Stylist Virgil Exner, well known for his Ghia show cars of the early 1950s, wielded more authority than ever over the styling of the 1953 Chrysler Corporation lineup, including the 1953 Chrysler New Yorker convertible.
Highlights included an extensive sheetmetal reskinning that made all models shapelier, with emphasis on more glass, one-piece curved windshields, and wraparound backlights. Hoods were drawn further down for a lower look. Overall, the cars seemed less bulky and they were a bit lighter.
For the Chrysler New Yorker (replacement for the Saratoga) and New Yorker DeLuxe, weight was pared about five percent. Length receded to 211 inches, and a six-inch chop reduced the wheelbase to 125.5 inches, same as the Windsor.

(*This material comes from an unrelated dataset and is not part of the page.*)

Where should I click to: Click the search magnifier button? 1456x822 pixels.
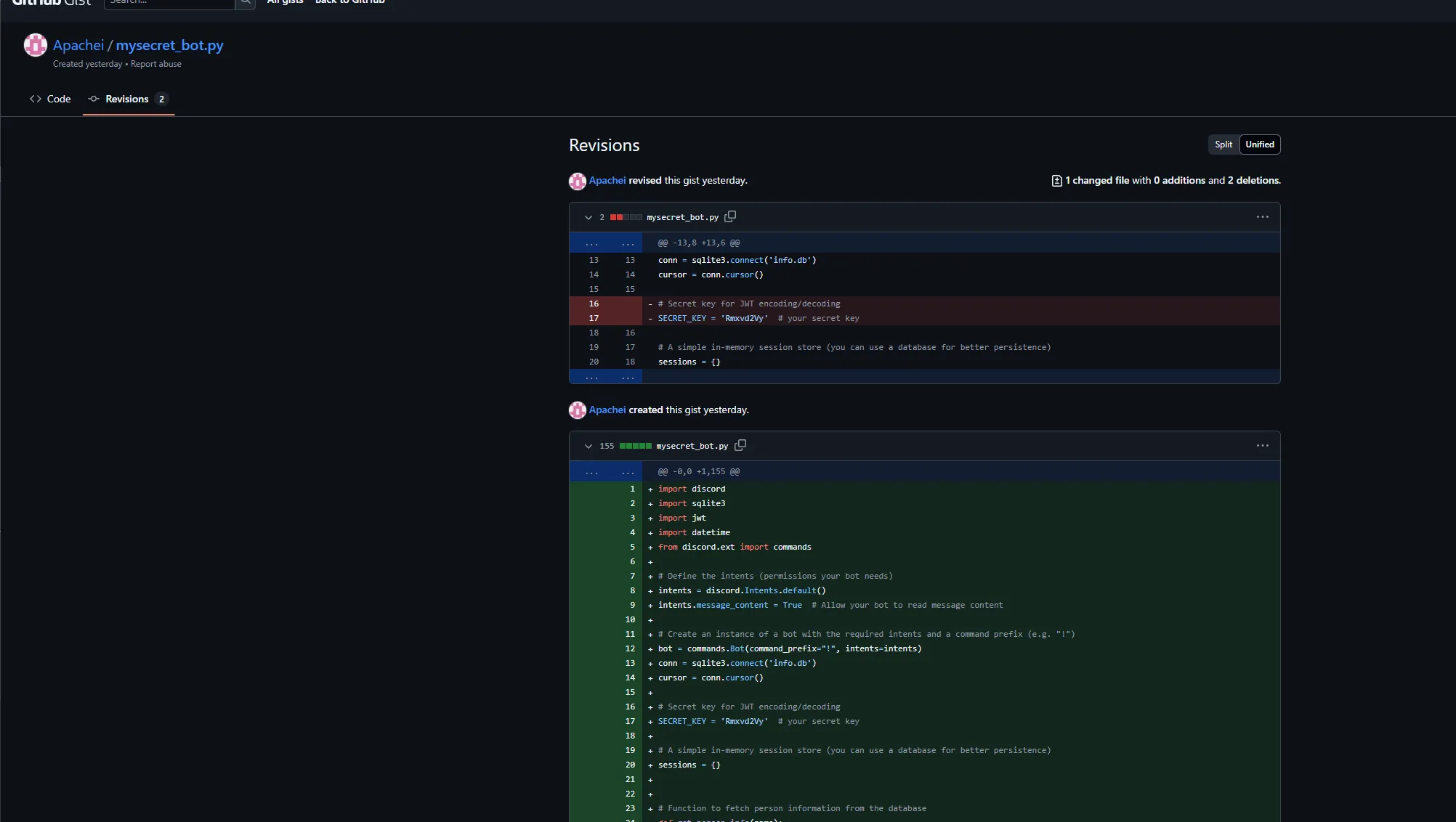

All models shared a tidier grille and squared-off rear flanks with new taillights.
Chrysler's famed hemi V-8 held steady at 331.1 cubic inches and 180 horsepower, but Buick, Cadillac, and Lincoln now boasted ratings of 188-210 horsepower.
No matter, a 300-500 pound weight advantage kept Chrysler competitive -- unlike the semi-automatic Fluid Drive and Fluid-Torque Drive transmissions, which didn't. PowerFlite automatic, long overdue, finally appeared late in the model year. Perhaps not surprisingly, almost 50 percent of Chrysler buyers still chose the ancient 119-horsepower six, standard in the $600-cheaper Windsor.
New to the options list in 1953 was Airtemp air conditioning, joining power steering, brakes, and windows. Also new were extra-cost Kelsey wire wheels, resplendent in chrome and listing for a pricey $300. Thus, by 1953 a Chrysler could be ordered with most of the luxuries taken for granted today.
In hindsight, early 1950s Chrysler styling was outdated. Customers didn't seem to notice, however, as they pushed 1953 model year output to a corporate record of 1.27 million cars, 162,187 of them Chryslers.
At $4,025, the 1953 New Yorker DeLuxe convertible was the most expensive model in the series. The car shown here, owned by Bob Brannon of Des Plaines, Illinois, was largely original when he found it, but he restored it to better-than-new condition. Only 950 units were built, so few people ever knew the joy of owning a top-of-the-line Chrysler ragtop in 1953. Today, for most of us, it's a car to dream about.